Table-ronde sur la convergence des acteurs - Vidéo

Le thème de cette Université d’été, de la pluralité à la convergence soulève la question à savoir si la convergence est un but en soit, ou une qualité déjà existante des communautés francophones des Amériques. En Haïti, « la convergence existe déjà parce qu’on parle la même langue », pense Gélin Imanès Collot. Mais est-ce suffisant?

 

 

 

 

La convergence en pratique, comme lors des diverses rencontres inter-francophonie, « peut avoir un impact sur notre francophonie (canadienne) incroyablement perçue comme locale, puisqu’en situation minoritaire », pense Christophe Traisnel, professeur de science politique à l’Université de Moncton. Sans une reconnaissance nationale de la notion et de l’existence de communautés francophones uniques, il est difficile pour les franco-ontariens, les franco-yukonnais ou les franco-albertains de connaître la réalité des autres.
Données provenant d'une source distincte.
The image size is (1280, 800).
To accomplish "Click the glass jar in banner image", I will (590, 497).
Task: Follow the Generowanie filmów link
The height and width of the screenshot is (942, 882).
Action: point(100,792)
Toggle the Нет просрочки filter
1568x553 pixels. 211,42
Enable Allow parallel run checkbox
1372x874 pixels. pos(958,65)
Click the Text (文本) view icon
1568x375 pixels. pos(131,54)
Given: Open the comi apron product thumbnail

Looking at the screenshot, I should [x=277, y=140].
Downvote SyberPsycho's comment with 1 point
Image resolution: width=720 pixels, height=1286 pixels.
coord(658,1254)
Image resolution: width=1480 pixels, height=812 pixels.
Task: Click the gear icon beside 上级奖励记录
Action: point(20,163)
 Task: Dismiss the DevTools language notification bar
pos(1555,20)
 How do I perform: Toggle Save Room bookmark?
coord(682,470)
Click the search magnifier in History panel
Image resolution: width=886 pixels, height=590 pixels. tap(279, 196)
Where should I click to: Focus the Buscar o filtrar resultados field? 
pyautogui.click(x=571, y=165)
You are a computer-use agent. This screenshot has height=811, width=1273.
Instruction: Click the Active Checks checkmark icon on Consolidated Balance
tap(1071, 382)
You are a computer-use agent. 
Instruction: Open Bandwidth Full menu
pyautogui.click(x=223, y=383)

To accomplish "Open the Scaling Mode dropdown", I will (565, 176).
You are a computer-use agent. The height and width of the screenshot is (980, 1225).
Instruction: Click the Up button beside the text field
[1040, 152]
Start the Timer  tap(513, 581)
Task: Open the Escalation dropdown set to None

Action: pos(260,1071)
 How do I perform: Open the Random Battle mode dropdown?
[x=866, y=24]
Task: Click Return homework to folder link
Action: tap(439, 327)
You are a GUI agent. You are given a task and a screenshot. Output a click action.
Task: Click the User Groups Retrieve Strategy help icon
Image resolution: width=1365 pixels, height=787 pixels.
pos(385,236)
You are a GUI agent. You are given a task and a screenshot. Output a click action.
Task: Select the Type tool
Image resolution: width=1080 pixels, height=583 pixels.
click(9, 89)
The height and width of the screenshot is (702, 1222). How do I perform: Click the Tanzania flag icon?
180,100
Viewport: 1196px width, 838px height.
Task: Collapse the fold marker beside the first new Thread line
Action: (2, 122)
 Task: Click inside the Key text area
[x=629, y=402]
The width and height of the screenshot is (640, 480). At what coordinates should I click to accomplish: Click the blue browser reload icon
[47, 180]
De se retrouver, comme lors de l’Université d’été permet des échanges concrets ou abstraits, ainsi qu’à des idées de germer pour de nouvelles formes de militantisme linguistique ou culturel. 

 

La convergence peut se situer également au niveau de questionnements parfois difficiles, tels que : « Existe-t-il réellement un bien parler français et un mal parler français? ». Encore une fois, l’exemple louisianais propose une piste de solutions. Les élèves qui apprenaient le français de professeurs qui venaient d’ailleurs, rapportaient à la maison une déformation de la langue acadienne, ce qui avait provoqué initialement un rejet de son apprentissage. C’est en épousant son métissage que la langue louisianaise a pu s’épanouir dans la deuxième moitié du XXe siècle. 

 

« En Haïti, on ne parle plus d'orthodoxie de la langue mais de déblocage de l’oral », souligne M. Collot. Se faire comprendre est justement un élément important de la convergence. Concept applicable à la francophonie albertaine, Frédéric Boily maintient qu’il faut faire attention de ne pas gruger l’accès à la communauté et décourager l’apprentissage de la langue en prêchant l’orthodoxie de celle-ci. Pour le professeur Traisnel, il s’agit de tenir à l’orthodoxie tout en évitant les complexes d’infériorité et de supériorité qui sont propres aux francophones. 

 

Puisque « notre faire communauté peut s’expliquer par notre amour commun de la langue », selon M. Traisnel, les participants de la table-ronde s’entendent sur le fait que ce lien émotionnel permet de générer des actions concrètes, malgré les défis structurels qui varient d’une situation à l’autre. 

 

Comme une auberge espagnole, on trouve dans la francophonie ce qu’on y apporte.